SHMT2 drives glioma cell survival in ischaemia but imposes a dependence on glycine clearance

Abstract

Tumours are a low-oxygen environment, in this study glioblastoma cells are found to overexpress the serine hydroxymethyltransferase SHMT2; SHMT acts to reduce oxygen consumption, which confers the tumour cells with a survival advantage. Tumour cells thrive in a low-oxygen environment, and in this study David Sabatini and colleagues demonstrate a mechanism that operates in the ischaemic zone of glioblastoma cells to give tumour cells a survival advantage. Glioblastoma cells are shown to overexpress the serine hydroxymethyltransferase (SHMT2) and glycine decarboxylase (GLDC). SHMT2 favours poorly vascularized tumour cells by reducing oxygen consumption but at the same time it exposes a selective vulnerability. Glycine, the product of SHMT2 activity, if allowed to accumulate in excess within the cell can be converted into toxic molecules, hence it may be possible to target tumorigenic glioblastoma cells by inhibiting GLDC. Cancer cells adapt their metabolic processes to support rapid proliferation, but less is known about how cancer cells alter metabolism to promote cell survival in a poorly vascularized tumour microenvironment1,2,3. Here we identify a key role for serine and glycine metabolism in the survival of brain cancer cells within the ischaemic zones of gliomas.

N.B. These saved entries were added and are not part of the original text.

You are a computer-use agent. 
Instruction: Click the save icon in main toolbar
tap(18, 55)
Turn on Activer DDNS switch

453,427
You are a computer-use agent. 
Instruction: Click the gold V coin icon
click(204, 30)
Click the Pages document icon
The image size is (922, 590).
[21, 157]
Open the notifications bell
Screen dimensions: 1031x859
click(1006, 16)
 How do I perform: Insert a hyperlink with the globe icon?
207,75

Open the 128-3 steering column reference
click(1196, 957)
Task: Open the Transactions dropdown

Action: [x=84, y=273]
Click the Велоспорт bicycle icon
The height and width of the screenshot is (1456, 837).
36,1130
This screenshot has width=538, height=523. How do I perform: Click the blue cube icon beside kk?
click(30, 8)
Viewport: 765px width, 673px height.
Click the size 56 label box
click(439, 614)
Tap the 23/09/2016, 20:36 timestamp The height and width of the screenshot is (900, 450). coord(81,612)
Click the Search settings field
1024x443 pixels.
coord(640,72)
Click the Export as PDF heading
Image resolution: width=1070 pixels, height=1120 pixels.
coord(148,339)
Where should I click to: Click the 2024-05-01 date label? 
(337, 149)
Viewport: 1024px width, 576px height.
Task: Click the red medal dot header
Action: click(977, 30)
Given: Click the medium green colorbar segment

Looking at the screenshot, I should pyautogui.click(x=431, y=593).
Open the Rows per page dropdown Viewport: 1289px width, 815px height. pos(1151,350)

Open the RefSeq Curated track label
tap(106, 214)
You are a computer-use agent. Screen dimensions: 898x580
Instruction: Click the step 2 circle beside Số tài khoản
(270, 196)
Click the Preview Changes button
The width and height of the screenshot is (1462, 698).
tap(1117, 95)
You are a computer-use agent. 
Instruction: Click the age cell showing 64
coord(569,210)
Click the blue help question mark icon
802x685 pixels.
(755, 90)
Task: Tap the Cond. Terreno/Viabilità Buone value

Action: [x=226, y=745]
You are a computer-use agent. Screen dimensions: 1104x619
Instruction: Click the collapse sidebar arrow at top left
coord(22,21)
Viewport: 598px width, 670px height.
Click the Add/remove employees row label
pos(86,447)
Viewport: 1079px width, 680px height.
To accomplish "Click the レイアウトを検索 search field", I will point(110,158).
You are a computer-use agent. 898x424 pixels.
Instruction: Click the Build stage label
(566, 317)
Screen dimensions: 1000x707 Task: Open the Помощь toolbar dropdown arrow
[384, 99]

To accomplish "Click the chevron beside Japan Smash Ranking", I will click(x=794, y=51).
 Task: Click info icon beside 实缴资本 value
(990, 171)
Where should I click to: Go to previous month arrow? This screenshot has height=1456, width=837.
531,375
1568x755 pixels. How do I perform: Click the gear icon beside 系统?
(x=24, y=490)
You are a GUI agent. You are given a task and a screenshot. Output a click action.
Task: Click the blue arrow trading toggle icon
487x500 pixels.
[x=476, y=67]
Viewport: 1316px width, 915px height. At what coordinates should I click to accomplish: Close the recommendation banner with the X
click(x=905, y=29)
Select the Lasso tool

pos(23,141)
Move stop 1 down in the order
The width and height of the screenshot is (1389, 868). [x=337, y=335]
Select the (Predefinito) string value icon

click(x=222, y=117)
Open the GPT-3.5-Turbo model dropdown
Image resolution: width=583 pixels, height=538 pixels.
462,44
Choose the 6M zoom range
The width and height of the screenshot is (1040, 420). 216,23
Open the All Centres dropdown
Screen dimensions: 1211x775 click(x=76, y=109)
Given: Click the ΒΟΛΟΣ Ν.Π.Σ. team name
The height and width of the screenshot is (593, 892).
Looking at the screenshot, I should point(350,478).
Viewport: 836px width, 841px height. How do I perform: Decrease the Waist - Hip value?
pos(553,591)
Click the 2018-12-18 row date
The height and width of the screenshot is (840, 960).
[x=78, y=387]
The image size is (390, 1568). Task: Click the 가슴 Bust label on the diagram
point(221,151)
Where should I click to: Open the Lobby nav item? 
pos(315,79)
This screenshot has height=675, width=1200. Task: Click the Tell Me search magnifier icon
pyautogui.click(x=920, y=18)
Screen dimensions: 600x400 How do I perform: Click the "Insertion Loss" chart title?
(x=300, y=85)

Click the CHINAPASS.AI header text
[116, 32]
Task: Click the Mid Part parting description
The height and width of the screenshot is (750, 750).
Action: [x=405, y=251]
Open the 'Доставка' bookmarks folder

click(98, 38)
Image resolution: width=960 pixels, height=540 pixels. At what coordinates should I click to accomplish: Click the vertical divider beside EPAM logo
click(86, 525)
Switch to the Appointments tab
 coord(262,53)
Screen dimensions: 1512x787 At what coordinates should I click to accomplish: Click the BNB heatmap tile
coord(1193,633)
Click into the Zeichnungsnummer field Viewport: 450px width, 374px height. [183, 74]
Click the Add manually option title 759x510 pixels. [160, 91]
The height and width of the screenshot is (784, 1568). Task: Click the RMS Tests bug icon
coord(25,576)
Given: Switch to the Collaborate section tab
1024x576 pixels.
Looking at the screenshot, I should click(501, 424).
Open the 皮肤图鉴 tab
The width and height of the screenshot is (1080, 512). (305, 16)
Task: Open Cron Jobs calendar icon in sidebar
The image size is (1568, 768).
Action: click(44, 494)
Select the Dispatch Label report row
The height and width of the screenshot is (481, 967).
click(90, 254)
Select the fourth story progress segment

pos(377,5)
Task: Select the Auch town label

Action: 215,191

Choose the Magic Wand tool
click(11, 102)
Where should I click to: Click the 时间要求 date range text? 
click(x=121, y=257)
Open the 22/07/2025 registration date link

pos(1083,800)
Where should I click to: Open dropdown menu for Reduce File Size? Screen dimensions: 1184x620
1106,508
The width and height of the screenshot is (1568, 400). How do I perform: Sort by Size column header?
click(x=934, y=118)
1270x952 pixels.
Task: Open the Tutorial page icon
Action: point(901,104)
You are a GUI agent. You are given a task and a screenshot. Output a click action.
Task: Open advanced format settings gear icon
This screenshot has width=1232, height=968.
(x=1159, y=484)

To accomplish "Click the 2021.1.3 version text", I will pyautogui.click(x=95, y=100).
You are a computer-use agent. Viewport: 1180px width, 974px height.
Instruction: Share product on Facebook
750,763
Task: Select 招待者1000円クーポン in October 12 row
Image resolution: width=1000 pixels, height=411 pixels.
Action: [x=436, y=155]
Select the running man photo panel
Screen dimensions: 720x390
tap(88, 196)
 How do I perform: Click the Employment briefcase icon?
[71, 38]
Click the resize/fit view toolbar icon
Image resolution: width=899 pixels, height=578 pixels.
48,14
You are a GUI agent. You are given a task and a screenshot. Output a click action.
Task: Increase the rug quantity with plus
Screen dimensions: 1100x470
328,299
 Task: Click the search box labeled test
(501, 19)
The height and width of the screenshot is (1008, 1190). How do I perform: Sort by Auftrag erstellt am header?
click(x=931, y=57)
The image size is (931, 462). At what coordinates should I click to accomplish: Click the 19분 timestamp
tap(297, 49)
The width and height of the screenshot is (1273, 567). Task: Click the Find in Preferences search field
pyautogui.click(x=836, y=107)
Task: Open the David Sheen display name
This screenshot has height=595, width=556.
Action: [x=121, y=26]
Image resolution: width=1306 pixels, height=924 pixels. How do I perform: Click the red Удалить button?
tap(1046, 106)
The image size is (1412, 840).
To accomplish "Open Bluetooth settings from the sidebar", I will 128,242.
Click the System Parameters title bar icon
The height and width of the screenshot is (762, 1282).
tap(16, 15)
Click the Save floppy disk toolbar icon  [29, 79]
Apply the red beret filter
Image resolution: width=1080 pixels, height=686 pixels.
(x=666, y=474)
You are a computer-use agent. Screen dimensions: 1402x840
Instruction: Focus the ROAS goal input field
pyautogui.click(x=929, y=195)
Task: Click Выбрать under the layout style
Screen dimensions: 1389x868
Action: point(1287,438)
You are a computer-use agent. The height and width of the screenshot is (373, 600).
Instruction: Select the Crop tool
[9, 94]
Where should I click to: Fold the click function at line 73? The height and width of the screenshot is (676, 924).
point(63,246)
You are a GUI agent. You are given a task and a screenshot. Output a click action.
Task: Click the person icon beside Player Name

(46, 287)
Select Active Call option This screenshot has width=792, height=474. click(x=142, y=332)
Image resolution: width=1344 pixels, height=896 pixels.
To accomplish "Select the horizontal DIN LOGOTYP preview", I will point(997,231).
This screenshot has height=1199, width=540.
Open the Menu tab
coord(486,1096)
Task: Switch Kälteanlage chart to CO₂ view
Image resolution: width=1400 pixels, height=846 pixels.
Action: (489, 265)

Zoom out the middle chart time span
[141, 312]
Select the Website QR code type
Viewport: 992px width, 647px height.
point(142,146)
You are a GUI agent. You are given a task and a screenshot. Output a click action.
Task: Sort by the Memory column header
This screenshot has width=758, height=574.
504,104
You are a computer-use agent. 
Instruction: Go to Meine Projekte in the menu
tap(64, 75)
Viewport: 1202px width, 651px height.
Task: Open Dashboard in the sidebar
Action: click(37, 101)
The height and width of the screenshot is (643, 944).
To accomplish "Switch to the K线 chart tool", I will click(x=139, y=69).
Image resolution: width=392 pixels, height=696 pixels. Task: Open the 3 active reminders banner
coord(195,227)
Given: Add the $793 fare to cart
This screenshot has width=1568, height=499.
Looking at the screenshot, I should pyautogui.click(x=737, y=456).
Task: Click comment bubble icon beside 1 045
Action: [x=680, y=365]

In human glioblastoma multiforme, mitochondrial serine hydroxymethyltransferase (SHMT2) and glycine decarboxylase (GLDC) are highly expressed in the pseudopalisading cells that surround necrotic foci. We find that SHMT2 activity limits that of pyruvate kinase (PKM2) and reduces oxygen consumption, eliciting a metabolic state that confers a profound survival advantage to cells in poorly vascularized tumour regions. GLDC inhibition impairs cells with high SHMT2 levels as the excess glycine not metabolized by GLDC can be converted to the toxic molecules aminoacetone and methylglyoxal. Thus, SHMT2 is required for cancer cells to adapt to the tumour environment, but also renders these cells sensitive to glycine cleavage system inhibition.